All data examined were expressed as mean ± SEM. Statistical analysis of the data was carried out using SPSS 13.0 (SPSS Inc., Chicago, IL). Comparison between groups was made using one-way ANOVA followed by Student-Newman-Kuels test or Dunnett’s T3 procedure. P < 0.05 was considered significant.

Supplementary Material

1. Supplementary Figure S1.

Mice with CB2 deficiency are protected against TGF-β1 signaling and rnal fibrosis after obstructive injury. (a) Representative micrographs show renal expressions of p-Smad3 and α-SMA in different groups as indicated. Paraffin-embedded kidney sections were stained with antibodies against pSmad3 and α-SMA. Arrow indicates positive staining. Scale bar, 50 μm. (b) Western blot analyses show renal levels of the p-ERK, fibronectin, and β-catenin in different groups as indicated. Numbers (1 and 2) represent different individual animals in a given group. (c through e) Graphic presentations show the relative protein levels of p-ERK (c), fibronectin (d), and β-catenin (e) in different groups. *P < 0.05 versus sham controls. †P < 0.05 versus CB2+/+ UUO mice.

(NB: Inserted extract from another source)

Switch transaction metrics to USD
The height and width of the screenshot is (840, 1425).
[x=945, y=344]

2. Supplementary Figure S2.

XL-001 inhibits TGF-β1-induced signal transduction. (a) Western blotting analyses show that TGF-β1-induced signaling was significantly inhibited by XL-001. Human kidney proximal tubular cells (HKC-8) were pretreated with XL-001, then incubated with TGF-β1 (2 ng/ml) for 45 min. The expressions of pSmad3, p-ERK, p-p38 and p-JNK were analyzed by western blotting. Quantitative data (b through e) are presented. *P < 0.05 versus controls. †P < 0.05 versus TGF-β1 alone.

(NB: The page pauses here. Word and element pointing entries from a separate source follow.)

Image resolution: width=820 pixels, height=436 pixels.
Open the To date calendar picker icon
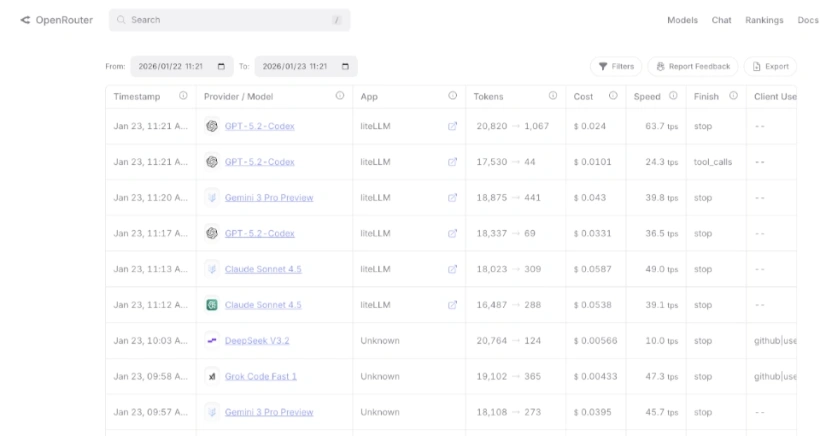tap(346, 67)
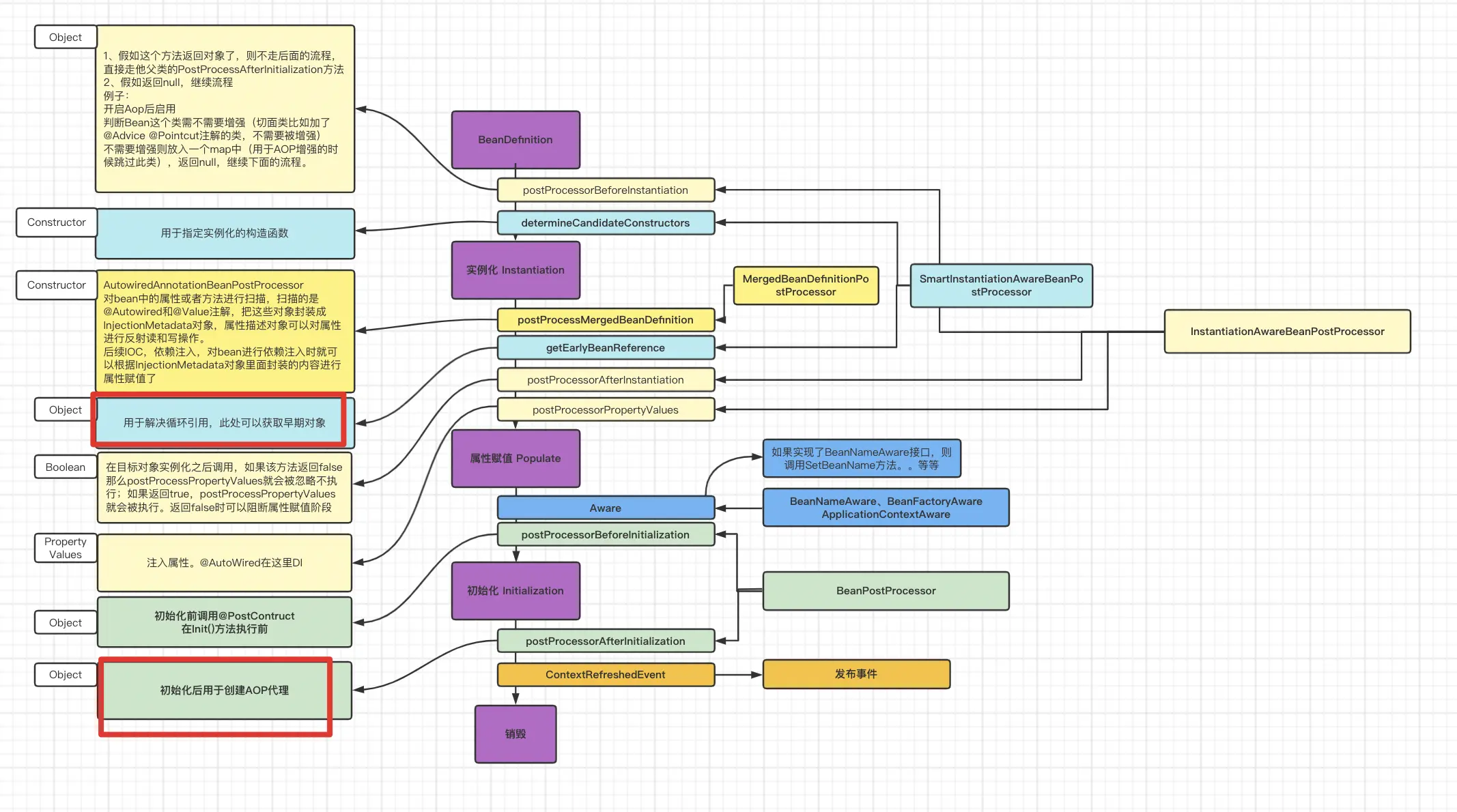The height and width of the screenshot is (812, 1457).
Task: Select the postProcessorAfterInstantiation node
Action: pos(605,380)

3. Supplementary Figure S3.

Representative micrographs show kidney morphology after UUO in different groups as indicated. (a) Images of PAS staining are shown. Scale bar, 50 μm. XL (10), XL-001 (10 mg/kg body weight); XL (20), XL-001 (20 mg/kg body weight). (b) Quantitative analyses of injured tubules in three groups as indicated. Kidney sections were subjected to PAS staining. At least 20 randomly selected fields were evaluated under X400 magnification and results were averaged for each mouse. *P < 0.05 versus sham controls. †P < 0.05 versus UUO alone.

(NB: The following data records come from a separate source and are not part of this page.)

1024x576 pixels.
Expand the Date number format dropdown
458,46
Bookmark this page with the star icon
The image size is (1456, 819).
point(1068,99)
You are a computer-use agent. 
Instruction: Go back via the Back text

4. Supplementary Figure S4.

XL-001 inhibits TGF-β1-induced signaling in vivo. (a) Representative micrographs show renal expressions of p-Smad3 in different groups as indicated. Paraffin-embedded kidney sections were stained with antibodies against p-Smad3. Arrow indicates positive staining. Scale bar, 50 μm. XL (10), XL-001 (10 mg/kg body weight); XL (20), XL-001 (20 mg/kg body weight). (b) Western blot analyses show renal levels of the p-p38, p-ERK, p-JNK and p-Smad3 in different groups as indicated. Numbers (1 to 3) indicate different individual animals in a given group. (c through f) Graphic presentations show the relative protein levels of p-p38 (c), p-ERK (d), p-JNK (e) and p-Smad3 (f) in different groups. †P < 0.05 versus UUO alone.